Background and purpose: Left-sided breast cancer patients pose a difficult clinical challenge when significant heart and contralateral breast irradiation are present, particularly with tangential uniform beams. The aims of the study are: (1) to design and evaluate a simplified intensity-modulated radiotherapy (IMRT) (SI) solution using pre-defined segments, (2) to compare the SI technique with a conformal (CN) and a full fluence IMRT (FI) approach using two sets of beam orientations, clinical (-C) and optimal (-O), and (3) to quantify the benefits of treatment technique and beam orientation.
Patients and methods: Nine left-sided breast cancer patients with a maximum heart distance of at least 2.0 cm were planned using three different techniques and two different beam orientations. All three techniques were planned using clinical orientations (i.e. CN-C, FI-C and SI-C). Two techniques were planned using more optimal orientations (i.e. FI-O and SI-O). Dose-volume histograms and radiobiologic modelling are used for plan evaluation.
Results: The average mean planning target volume (PTV) doses are 91.6+/-4.5, 98.4+/-6.3, 102.0+/-8.7, 100.0+/-5.9 and 103.9+/-8.3% for the CN-C, FI-C, SI-C, FI-O and SI-O plans, respectively. The average normal tissue complication probabilities for late excess cardiac mortality are 2.1+/-0.6, 0.2+/-0.1, 0.2+/-0.1, 0.1+/-0.0 and 0.1+/-0.0%, respectively. For a given beam orientation, FI plans are the best and CN plans are the worst. The dose distributions for the SI-C and FI-C plans are almost identical with significant heart sparing but at a cost of some target underdosage. The dose distributions are better conformed around the PTV with more optimal beam orientations, resulting in better sparing of adjacent organs at risk. FI-C plans are inferior to SI-O plans.

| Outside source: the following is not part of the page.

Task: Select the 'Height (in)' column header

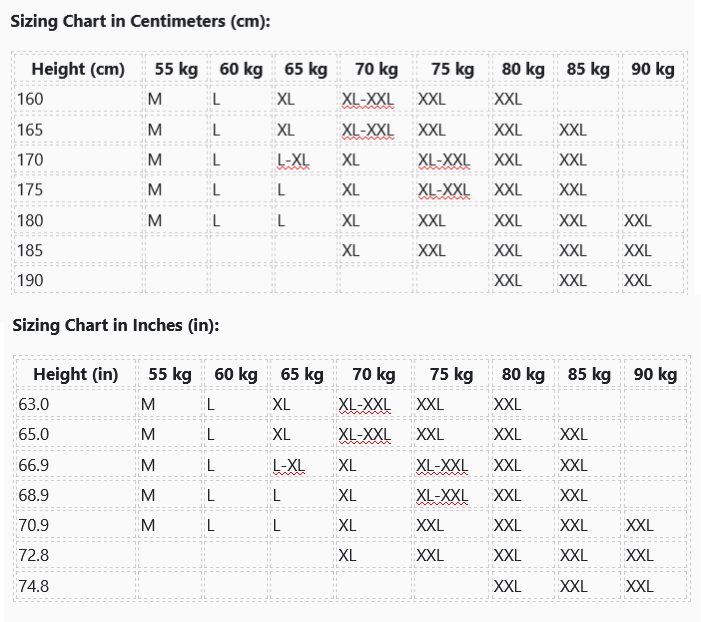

Conclusions: For clinical uniform two-beam orientations, significant heart sparing is possible with the addition of intensity modulation but at the expense of worsening target coverage. Simplified IMRT can, for all intents, be substituted for full IMRT with clinical beam orientations. Applying more optimal non-uniform beam orientations improves PTV coverage while maintaining significant heart sparing but increases the PTV dose heterogeneity.